Она взглянула на выжидающих газетчиков, посмотрела на объективы телекамер и ощутила, как кровь пульсирует в венах. Благоразумно ли, спросила она себя в последний раз, то, что она намерена сказать? Тщетно, да, но есть ли в этом хоть какой-то смысл?
И тут, колеблясь в нерешительности, она поняла, что не должна смолчать, ведь это ее обязанность, долг, а не исполнить долг она не может.
— Ваша честь, — начала она, — мое ходатайство состоит в том, чтобы данный вердикт был отменен на основании предвзятости, имевшей место в ходе слушания.
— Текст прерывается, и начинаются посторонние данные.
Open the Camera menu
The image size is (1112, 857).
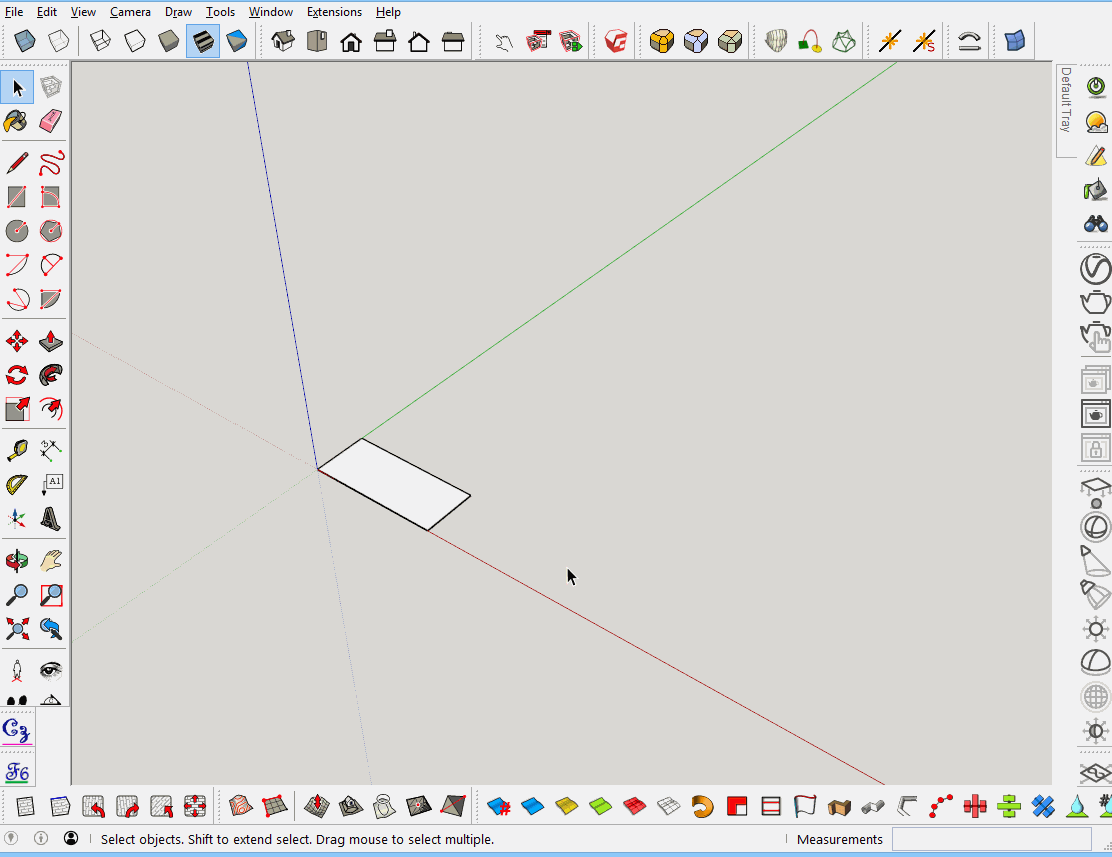130,11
Обвинитель вскочил с места.
Судья движением руки приказал ему сесть.
— Мисс Харрисон, — сказал судья, — я не вполне уверен, что уловил смысл ваших слов. Что вы понимаете под предвзятостью?
Она обогнула стол и подошла вплотную к судье.
— Я имею в виду, — продолжала Энн, — что основная улика связывается с неисправностью транспорта.
— Согласен с вами, — серьезно кивнул судья, — Но где здесь предубеждение?
— Ваша честь, — выдохнула Энн Харрисон, — ведь присяжные тоже механические.
Обвинитель снова вскочил на ноги.
— Ваша честь! — завопил он, — Ваша честь!
Судья стукнул молоточком.
— Я все слышу, — строго заметил он обвинителю.
Газетчики встрепенулись, они строчили в блокнотах и переговаривались между собой. Линзы объективов, казалось, засверкали еще ослепительней.
Обвинитель сел. Шум стих, в зале повисла мертвая тишина.
— Мисс Харрисон, — осведомился судья, — значит ли это, что вы подвергаете сомнению объективность присяжных?
— Да, ваша честь. В том, что касается механизмов. Яне утверждаю, что пристрастность была сознательной, но бессознательное предубеждение налицо.
— Смехотворно! — воскликнул обвинитель.
Судья махнул в его сторону молоточком:
— Успокойтесь!
— Да, я повторяю, — продолжила Энн, — могло сказаться бессознательное предубеждение. И далее я утверждаю, что любому механическому устройству недостает качеств, без которых правосудие невозможно, а именно — чувства сострадания и человеческого достоинства. Допустим, что закон олицетворяет сверхчеловеческий, всеобщий правопорядок, но…
— Мисс Харрисон, — прервал ее судья, — вы пытаетесь читать нотации суду.
— Приношу свои извинения, ваша честь.
— Вы закончили?
— Да, ваша честь.
— Что же, отлично. Я отклоняю ваше ходатайство. Имеются ли другие?
— Нет, ваша честь.
Она вернулась на свое место, но осталась стоять.
— В таком случае, — сказал судья, — не вижу причины откладывать вынесение приговора. Впрочем, подобными полномочиями я и не обладаю. В таких случаях закон высказывается вполне определенно. Обвиняемый, встаньте.
Чэпмэн медленно поднялся.
— Франклин Чэпмэн, — начал судья, — по приговору суда вы признаетесь виновным без права на апелляцию и лишаетесь сохранения вашего тела после смерти. Однако никоим другим образом ваши гражданские права ущемлены не будут.
Он стукнул молотком.
— Суд окончен.
Глава 2
Ночью кто-то написал лозунг на стене из красного кирпича. Крупная, исполненная желтым мелом надпись вопрошала:
ЗАЧЕМ ИХ ЗВАТЬ ОБРАТНО С НЕБЕС?
Дэниэл Фрост пристроил свою изящную двухместную машину на стоянке возле Нетленного Центра, вышел и с минуту разглядывал буквы. С недавних пор таких воззваний стало появляться довольно много, и ему, отчасти из праздного любопытства, хотелось бы узнать, в чем тут дело. Маркус Эплтон, наверное, объяснил бы ему, только Эплтон — шеф отдела безопасности Нетленного Центра и человек занятой, так что в последнее время Фрост видел его лишь пару раз. Конечно, если происходит нечто существенное, Маркус, разумеется, в курсе. Трудно представить, успокаивал себя Фрост, что Маркус может быть о чем-либо не осведомлен.